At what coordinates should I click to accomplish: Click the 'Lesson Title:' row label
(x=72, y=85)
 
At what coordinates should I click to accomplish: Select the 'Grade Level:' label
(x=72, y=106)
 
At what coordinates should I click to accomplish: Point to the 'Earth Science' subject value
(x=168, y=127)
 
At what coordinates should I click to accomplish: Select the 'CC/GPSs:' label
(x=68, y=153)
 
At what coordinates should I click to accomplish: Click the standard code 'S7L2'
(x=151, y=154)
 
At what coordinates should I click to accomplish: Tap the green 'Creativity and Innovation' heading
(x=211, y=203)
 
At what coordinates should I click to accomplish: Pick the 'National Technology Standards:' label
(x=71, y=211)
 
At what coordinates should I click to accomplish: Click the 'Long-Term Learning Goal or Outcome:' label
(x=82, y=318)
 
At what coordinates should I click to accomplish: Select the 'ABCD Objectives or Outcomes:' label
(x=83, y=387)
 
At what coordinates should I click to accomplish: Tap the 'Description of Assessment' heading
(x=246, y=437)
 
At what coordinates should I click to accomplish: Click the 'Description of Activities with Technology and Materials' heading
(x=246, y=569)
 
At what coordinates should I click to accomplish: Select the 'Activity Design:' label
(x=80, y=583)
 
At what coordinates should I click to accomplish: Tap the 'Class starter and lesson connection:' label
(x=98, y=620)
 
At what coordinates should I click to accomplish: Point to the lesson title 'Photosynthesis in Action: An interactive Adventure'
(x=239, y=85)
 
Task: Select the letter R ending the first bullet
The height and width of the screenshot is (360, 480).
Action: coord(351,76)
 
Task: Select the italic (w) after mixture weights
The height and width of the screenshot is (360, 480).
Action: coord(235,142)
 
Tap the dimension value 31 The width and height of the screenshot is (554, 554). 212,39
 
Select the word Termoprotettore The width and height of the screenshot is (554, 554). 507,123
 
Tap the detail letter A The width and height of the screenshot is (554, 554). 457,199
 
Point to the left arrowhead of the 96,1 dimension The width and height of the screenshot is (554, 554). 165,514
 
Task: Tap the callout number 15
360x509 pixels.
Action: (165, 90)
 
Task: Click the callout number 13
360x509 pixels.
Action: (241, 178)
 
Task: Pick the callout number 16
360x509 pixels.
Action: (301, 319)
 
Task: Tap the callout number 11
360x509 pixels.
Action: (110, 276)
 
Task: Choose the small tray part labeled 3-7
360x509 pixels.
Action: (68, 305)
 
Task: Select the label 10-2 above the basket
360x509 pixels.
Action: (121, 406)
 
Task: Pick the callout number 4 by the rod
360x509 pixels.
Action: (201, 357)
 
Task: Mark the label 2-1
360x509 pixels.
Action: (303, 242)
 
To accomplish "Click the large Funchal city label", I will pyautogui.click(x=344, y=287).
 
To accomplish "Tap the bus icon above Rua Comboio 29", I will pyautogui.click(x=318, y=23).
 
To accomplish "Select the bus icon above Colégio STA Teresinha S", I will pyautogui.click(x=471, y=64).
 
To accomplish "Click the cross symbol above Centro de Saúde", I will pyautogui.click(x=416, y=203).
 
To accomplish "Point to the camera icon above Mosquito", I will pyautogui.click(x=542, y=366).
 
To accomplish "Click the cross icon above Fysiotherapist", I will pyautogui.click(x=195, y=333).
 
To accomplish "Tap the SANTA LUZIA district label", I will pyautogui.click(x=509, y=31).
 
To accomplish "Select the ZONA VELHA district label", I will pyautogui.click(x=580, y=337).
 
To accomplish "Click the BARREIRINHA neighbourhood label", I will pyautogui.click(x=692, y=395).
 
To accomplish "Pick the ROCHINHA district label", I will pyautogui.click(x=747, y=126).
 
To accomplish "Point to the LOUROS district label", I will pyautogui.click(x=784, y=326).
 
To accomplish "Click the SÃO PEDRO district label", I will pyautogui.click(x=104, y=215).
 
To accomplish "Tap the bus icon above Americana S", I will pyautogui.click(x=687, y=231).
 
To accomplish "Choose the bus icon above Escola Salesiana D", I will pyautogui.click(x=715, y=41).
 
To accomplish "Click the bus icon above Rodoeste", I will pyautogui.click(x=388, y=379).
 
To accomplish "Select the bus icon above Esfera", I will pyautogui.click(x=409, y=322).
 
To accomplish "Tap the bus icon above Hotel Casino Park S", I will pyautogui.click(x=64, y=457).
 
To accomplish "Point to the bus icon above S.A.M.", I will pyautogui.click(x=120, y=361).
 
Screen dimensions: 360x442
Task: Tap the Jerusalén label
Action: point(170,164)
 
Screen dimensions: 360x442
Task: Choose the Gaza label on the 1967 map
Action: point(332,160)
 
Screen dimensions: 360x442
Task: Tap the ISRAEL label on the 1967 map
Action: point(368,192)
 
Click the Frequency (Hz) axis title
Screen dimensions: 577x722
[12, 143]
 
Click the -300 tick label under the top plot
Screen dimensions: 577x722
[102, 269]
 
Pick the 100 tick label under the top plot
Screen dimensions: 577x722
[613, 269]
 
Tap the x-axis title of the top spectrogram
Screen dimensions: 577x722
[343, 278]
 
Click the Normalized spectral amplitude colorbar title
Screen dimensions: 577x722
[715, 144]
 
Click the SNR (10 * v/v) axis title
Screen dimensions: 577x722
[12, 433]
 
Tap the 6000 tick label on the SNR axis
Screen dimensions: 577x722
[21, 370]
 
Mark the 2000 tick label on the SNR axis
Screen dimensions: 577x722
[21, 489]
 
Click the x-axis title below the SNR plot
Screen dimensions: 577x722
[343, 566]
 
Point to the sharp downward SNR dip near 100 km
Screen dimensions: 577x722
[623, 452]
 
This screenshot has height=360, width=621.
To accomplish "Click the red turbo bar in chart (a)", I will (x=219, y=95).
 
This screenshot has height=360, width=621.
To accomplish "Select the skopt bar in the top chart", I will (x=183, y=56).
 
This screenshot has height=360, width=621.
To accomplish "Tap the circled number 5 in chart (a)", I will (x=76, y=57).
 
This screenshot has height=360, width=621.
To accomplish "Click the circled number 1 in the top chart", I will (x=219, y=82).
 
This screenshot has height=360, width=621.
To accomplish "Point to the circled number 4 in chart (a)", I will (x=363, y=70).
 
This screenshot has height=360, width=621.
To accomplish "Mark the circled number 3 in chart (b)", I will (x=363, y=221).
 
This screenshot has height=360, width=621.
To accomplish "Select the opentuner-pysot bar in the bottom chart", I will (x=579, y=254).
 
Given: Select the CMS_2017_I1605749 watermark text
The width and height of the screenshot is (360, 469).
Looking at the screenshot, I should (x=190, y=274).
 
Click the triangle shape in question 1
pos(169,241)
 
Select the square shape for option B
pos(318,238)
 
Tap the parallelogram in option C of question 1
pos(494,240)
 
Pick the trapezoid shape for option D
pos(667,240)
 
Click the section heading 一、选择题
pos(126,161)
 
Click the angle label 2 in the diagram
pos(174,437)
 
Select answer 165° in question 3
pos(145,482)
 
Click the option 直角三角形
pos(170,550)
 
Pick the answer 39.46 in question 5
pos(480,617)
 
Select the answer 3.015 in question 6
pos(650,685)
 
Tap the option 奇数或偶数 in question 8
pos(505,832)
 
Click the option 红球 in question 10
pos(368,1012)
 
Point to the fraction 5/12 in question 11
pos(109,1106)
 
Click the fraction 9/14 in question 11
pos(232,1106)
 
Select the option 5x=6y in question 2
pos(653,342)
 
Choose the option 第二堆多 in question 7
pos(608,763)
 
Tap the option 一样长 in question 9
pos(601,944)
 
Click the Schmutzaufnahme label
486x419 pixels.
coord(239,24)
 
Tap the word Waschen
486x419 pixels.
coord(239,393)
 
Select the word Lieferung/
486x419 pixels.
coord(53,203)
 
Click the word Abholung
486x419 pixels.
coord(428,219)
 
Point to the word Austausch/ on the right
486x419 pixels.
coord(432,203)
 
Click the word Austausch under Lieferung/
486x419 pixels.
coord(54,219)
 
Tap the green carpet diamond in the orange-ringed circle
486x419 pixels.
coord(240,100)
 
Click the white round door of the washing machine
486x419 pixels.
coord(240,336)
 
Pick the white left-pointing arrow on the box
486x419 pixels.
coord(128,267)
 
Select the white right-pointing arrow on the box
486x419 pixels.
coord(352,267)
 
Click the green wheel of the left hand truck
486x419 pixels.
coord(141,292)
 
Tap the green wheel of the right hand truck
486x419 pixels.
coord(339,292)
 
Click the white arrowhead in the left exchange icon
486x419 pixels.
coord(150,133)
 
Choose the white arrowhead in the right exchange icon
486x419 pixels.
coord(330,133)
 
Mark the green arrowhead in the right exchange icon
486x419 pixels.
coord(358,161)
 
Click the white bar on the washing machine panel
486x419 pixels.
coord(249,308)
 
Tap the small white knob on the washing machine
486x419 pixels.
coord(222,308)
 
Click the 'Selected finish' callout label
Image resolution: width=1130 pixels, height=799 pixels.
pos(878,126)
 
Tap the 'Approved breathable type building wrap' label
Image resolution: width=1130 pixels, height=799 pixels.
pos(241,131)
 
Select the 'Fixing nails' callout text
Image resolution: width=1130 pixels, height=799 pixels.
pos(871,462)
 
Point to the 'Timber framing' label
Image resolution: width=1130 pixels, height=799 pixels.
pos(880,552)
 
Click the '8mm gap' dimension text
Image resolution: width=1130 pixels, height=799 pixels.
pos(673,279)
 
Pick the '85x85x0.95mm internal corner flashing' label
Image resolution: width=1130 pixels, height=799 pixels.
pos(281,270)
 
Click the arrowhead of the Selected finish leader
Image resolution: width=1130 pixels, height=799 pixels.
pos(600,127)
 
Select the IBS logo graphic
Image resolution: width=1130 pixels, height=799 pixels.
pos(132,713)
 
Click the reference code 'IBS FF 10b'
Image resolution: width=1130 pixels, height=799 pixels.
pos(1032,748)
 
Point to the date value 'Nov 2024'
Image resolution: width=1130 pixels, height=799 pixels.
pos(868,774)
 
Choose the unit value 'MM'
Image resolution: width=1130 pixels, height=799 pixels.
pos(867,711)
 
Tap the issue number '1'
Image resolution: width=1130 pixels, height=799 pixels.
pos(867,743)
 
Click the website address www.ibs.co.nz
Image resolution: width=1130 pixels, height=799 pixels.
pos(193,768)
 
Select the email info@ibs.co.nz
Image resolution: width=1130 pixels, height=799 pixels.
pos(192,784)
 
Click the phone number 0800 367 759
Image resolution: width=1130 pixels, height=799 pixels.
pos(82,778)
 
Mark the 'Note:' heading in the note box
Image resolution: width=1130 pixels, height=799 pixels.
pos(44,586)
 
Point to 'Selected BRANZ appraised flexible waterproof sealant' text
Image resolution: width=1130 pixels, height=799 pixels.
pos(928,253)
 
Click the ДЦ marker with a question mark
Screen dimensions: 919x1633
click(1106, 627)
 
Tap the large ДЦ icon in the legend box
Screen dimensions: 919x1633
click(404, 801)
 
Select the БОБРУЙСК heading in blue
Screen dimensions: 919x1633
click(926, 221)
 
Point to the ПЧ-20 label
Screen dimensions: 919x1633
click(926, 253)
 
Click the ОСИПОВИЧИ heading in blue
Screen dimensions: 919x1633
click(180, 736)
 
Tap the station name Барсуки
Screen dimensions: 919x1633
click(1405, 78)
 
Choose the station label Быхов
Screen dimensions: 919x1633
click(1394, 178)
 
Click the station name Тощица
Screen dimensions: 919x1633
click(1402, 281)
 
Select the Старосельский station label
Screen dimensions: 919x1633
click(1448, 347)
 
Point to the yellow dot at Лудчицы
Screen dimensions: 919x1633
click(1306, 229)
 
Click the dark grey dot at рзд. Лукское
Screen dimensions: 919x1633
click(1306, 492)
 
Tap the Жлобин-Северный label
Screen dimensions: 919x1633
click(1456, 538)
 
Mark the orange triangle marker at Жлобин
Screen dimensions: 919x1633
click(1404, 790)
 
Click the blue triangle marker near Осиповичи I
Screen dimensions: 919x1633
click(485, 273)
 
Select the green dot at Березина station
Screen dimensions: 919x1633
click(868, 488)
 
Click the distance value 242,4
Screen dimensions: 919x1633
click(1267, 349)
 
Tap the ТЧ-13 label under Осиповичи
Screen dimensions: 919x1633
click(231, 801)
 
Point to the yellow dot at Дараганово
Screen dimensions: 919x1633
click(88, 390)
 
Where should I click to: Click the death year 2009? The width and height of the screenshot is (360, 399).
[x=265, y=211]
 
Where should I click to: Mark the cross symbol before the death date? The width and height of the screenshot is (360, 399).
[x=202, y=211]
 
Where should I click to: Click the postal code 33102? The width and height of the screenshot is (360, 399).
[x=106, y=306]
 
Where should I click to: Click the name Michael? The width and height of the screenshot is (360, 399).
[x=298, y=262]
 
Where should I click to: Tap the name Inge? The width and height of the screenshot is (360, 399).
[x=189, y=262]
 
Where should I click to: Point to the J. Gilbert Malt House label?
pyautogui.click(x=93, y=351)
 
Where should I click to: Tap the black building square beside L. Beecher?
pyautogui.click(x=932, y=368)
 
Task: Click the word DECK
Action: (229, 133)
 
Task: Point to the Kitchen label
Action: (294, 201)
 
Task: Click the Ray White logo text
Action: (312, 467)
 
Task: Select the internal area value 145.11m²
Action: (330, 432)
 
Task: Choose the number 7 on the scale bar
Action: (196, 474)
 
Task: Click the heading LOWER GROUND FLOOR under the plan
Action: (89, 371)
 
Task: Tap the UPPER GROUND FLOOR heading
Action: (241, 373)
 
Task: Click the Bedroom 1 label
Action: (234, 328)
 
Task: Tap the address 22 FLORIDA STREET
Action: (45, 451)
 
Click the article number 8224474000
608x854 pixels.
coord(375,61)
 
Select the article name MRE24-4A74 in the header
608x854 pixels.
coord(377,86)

◆ SHORT PROBLEM:
Copy, unchanged, the part of the records that opens with the line containing "Select the word Lieferung/" and closes with the line containing "coord(240,336)", both of those lines included.

◆ RESULT OF THE TASK:
Select the word Lieferung/
486x419 pixels.
coord(53,203)
 
Click the word Abholung
486x419 pixels.
coord(428,219)
 
Point to the word Austausch/ on the right
486x419 pixels.
coord(432,203)
 
Click the word Austausch under Lieferung/
486x419 pixels.
coord(54,219)
 
Tap the green carpet diamond in the orange-ringed circle
486x419 pixels.
coord(240,100)
 
Click the white round door of the washing machine
486x419 pixels.
coord(240,336)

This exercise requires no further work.